Turkish cargo plane crash: Kyrgyzstan blames pilot error

A cargo aircraft on Monday trying to land in thick fog crashed right into a village close to Kyrgyzstan’s main airport and killed at the least 37 folks, with authorities blaming “pilot error.”

A large part of the plane’s tail billowed smoke as rescuers looked for victims among the wreckage in the village of Dacha-Suu, house to the majority of the dead.

“Based on the preliminary info, the airplane crashed due to a pilot error,” deputy prime minister Muhammetkaly Abulgaziev mentioned at a briefing broadcast on state tv.

Turkish cargo plane crash: Kyrgyzstan blames pilot error

A minimal of 37 folks, including the airplane’s 4 pilots, had been killed in the crash and the toll may rise, said a spokesman for the country’s emergency services, Muhammed Svarov.

The aircraft was trying a landing at the Manas airport in the Kyrgyz capital Bishkek in thick fog.

Crushed vehicles, shattered properties and large chunks of burnt debris littered the village, which was hit by the airplane at around 7:30 am (0130 GMT), as many residents were still at home in bed.

“Our grandson said something was burning,” Tajikan, a Dacha Suu resident who recognized herself solely by her first name, informed a news agency.

“We heard a roar and (what felt) like an earthquake. Many people were sleeping, everything around was burning. One of many components of the plane fell on our neighbour’s home. She and her entire family died,” the pensioner said.

Zumriyat Rezakhanova, one other resident of Dacha-Suu, stated the plane fell “right on the houses” where residents had been sleeping.

“My sister’s house is badly damaged. Fortunately, she and her family survived,” Rezakhanova informed a news agency.

The flight was travelling from Hong Kong to Istanbul through Kyrgyzstan’s capital Bishkek.

ACT Airways, a Turkish cargo airline, mentioned in a press release that its Boeing 747-400 was involved in the crash.

ACT Airways mentioned it was “deeply saddened” by the crash and noted that “the reason for the accident is unknown.”

Boeing, the airplane’s producer, meanwhile extended its “deepest condolences” over the crash and offered to help Kyrgyz authorities with the investigation.

Elmira Sheripova, a spokeswoman for the emergency services ministry, mentioned that 17 homes had been “fully destroyed” by the crashing airplane.

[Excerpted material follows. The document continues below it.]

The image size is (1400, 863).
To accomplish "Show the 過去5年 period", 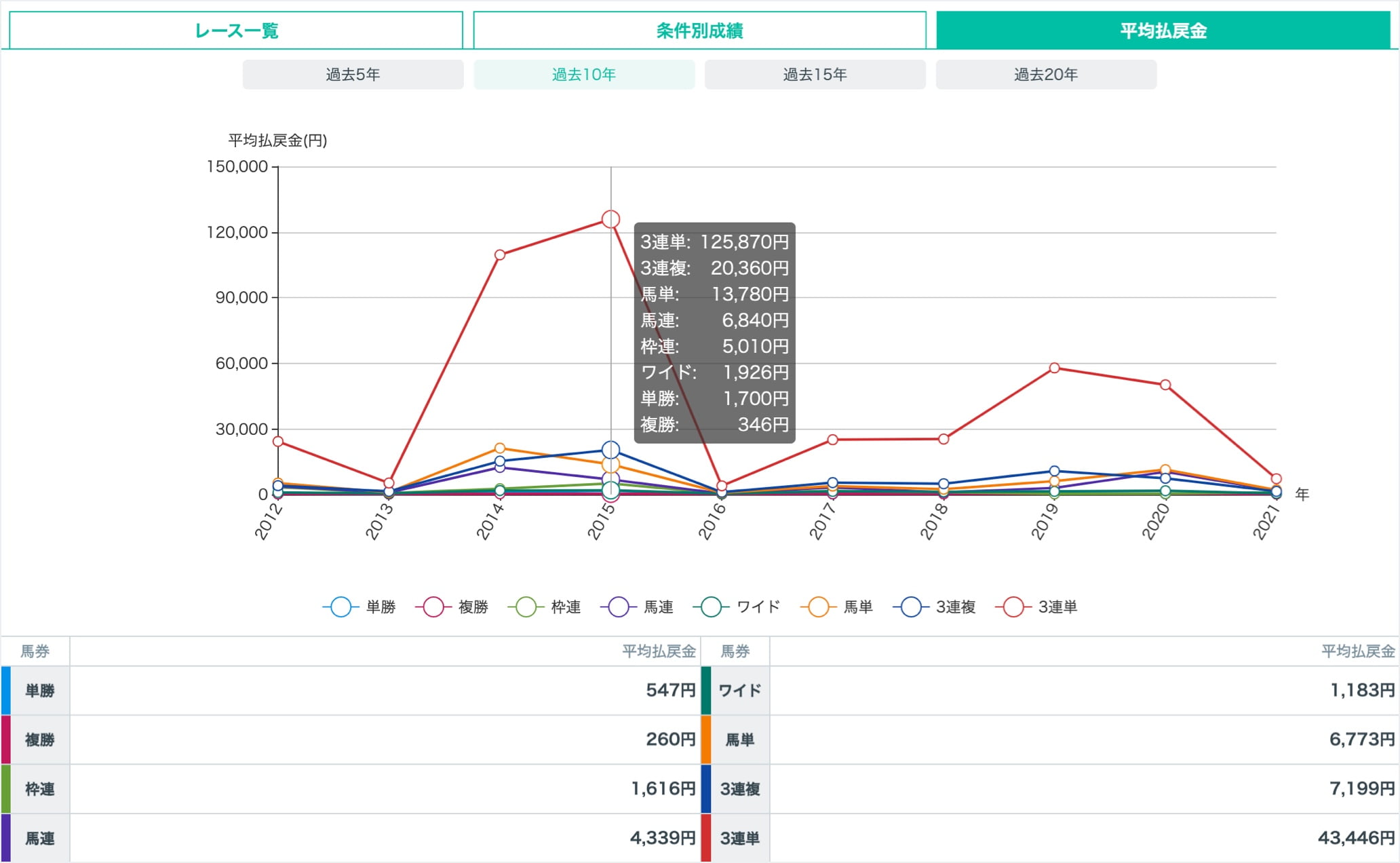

The country’s Manas airport has since opened despite air authorities initially saying that the airport would stay closed until the evening.

Prime Minister Sooronbai Jeenbekov was heading a specially-appointed government commission to probe the crash and the country’s state prosecutor also opened an investigation.

Kyrgyz President Almazbek Atambayev cancelled his visit to China to return to Bishkek, based on Kyrgyz media.